By contrast, the study found that metabolising caffeine at a quicker rate suggests a slightly higher risk of developing type two diabetes alongside a higher BMI. However, it is not yet clear what proportion of the population do metabolise caffeine more quickly.

“95% of your caffeine is metabolised by an enzyme”, Dr Dipender Gill, a clinical scientist at Imperial College London, told the PA news agency. “Two genes called CYP1A2 and AHR affect the function and level of that enzyme.

“So, using these genetic variants that cause people to metabolise caffeine faster or slower, we found that slower metabolisers have higher plasma (blood) caffeine levels, and those with higher plasma caffeine levels go on to have a lower body mass index and a lower risk of diabetes.

“It’s the plasma caffeine that’s doing that.”

However, Dr Gill does not advise that anyone should change their habits yet. As he notes, drinking more caffeinated drinks – tea and coffee included – can impact sleep quality and cause heart palpitations.

“Our findings should be used to direct further research including potential clinical studies”, he added.

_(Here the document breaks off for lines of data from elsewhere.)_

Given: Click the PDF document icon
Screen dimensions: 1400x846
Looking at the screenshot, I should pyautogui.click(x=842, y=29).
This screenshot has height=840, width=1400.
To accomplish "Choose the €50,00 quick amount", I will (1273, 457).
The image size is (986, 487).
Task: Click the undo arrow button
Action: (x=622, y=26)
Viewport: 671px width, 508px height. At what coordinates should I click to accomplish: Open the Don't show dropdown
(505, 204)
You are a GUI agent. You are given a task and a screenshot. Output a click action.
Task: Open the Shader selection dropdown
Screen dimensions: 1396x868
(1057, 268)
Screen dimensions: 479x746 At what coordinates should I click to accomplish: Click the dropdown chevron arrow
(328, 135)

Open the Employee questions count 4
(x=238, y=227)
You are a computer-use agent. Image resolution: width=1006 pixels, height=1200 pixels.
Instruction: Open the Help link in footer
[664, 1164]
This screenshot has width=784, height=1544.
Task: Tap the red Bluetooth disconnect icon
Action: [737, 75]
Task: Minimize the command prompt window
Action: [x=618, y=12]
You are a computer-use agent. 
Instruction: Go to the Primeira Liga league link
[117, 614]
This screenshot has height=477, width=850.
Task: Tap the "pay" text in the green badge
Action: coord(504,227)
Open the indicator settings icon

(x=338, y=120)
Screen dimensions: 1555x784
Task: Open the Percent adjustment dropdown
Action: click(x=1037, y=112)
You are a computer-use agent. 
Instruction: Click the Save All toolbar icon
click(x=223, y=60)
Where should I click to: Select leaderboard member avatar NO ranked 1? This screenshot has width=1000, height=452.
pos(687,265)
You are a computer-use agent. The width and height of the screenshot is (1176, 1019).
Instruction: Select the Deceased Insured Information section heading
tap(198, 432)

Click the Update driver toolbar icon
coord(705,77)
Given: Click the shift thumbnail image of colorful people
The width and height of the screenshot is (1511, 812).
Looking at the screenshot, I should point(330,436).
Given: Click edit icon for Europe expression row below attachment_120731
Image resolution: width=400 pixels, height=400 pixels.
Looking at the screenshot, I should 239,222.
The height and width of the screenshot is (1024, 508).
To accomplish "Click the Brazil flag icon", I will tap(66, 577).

Elsewhere, one 2019 study found that caffeine intake could promote weight, BMI and body fat reduction. Across 606 participants, for every doubling in caffeine intake, the mean reduction in weight, BMI and fat mass increased by up to 28%.

Likewise, one study conducted by Harvard T.H. Chan School of Public Health researchers in 2020 found that drinking four cups of coffee each day could reduce body fat by around 4%. Assessing whether coffee consumption reduces the risk of developing type two diabetes, it examined 126 overweight, non-insulin sensitive adults.

Coffee can also increase metabolic rate, meaning that the body is able to burn calories quicker when resting. The higher the metabolic rate, the easier the weight loss, though coffee’s potentially positive impact has been shown to reduce with age.